While her father turned away and fingered the knot of the necktie he wore every day with a white shirt, Rebecca twisted the marmalade jar around and around. “Mother said you’d take care of me after she died.”

“Don’t I?”

“Board and room and clothes, the best, Daddy. But sometimes that’s not enough.”

He reached his hand toward her. “Let’s not talk about money so soon after Mother. . .”

“I’m not getting any younger,” Rebecca said.

“Nonsense,” said her father.

***

When Rebecca’s brother, Tom, arrived home from the National Peach Growers Association, he brought a guest, a nutritionist he’d met while attending the presentation Peach Recipes for the 21st Century. The woman was given their mother’s sewing room just off the garage, an enclosed, wood-paneled space with its own window. Though Mother never actually sewed, she’d wanted a sewing room with a window, the best sewing machine money could buy, as well as an ironing board and a manikin bearing her own generous, authoritative dimensions.

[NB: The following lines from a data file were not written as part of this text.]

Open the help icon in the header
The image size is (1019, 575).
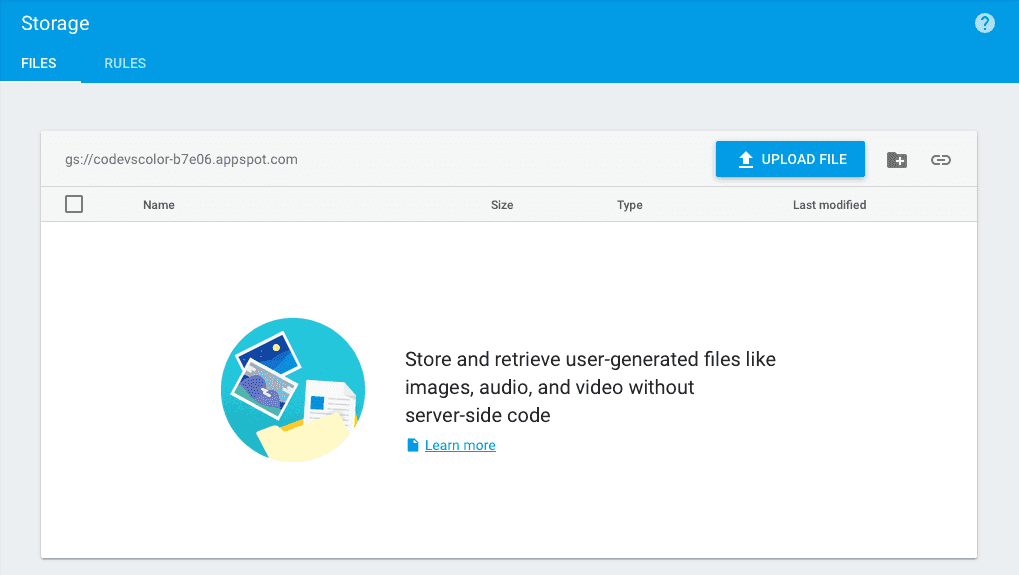[x=985, y=23]
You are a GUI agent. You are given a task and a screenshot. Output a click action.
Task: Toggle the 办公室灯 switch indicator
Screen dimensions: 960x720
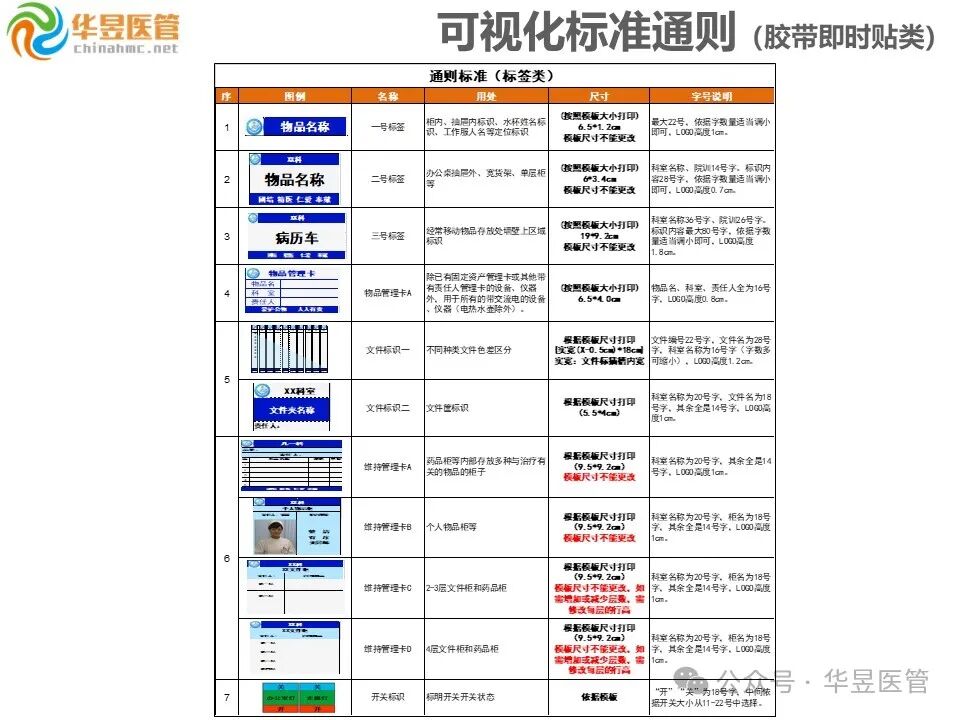pyautogui.click(x=281, y=697)
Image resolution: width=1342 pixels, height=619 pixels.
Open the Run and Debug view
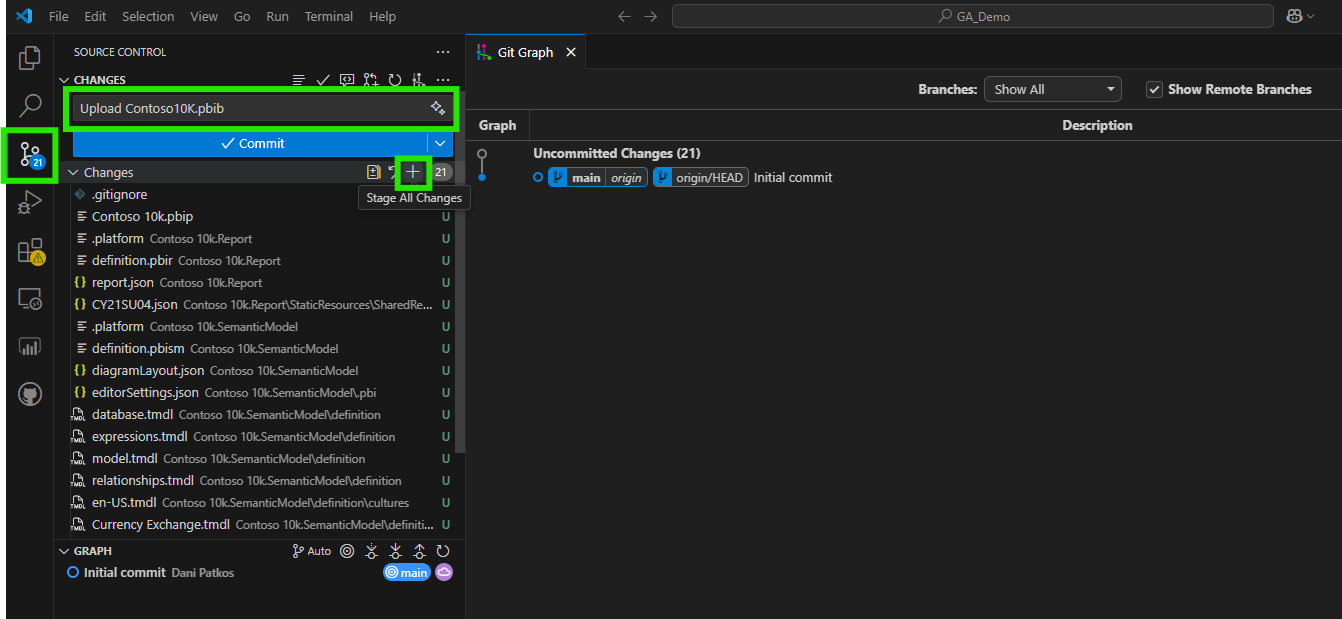[30, 203]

“Shouldn’t we invite her inside,” Rebecca asked, “instead of keeping her in the garage?”

“She’s not in the garage. She’s in the sewing room. But yes. Since you’re so eager for a motor home,” her father said, maneuvering the walker around the breakfast table, “we can invite her in and give her your wing of the house.”

Rebecca’s face turned red and blotchy. She imagined the stranger taking over her pretty living room, bedroom, and the library where she and Mother had kept their road maps for the trips they’d planned but never taken.

“Becky!” Father called from the screened-in porch. “Make me some lemonade.”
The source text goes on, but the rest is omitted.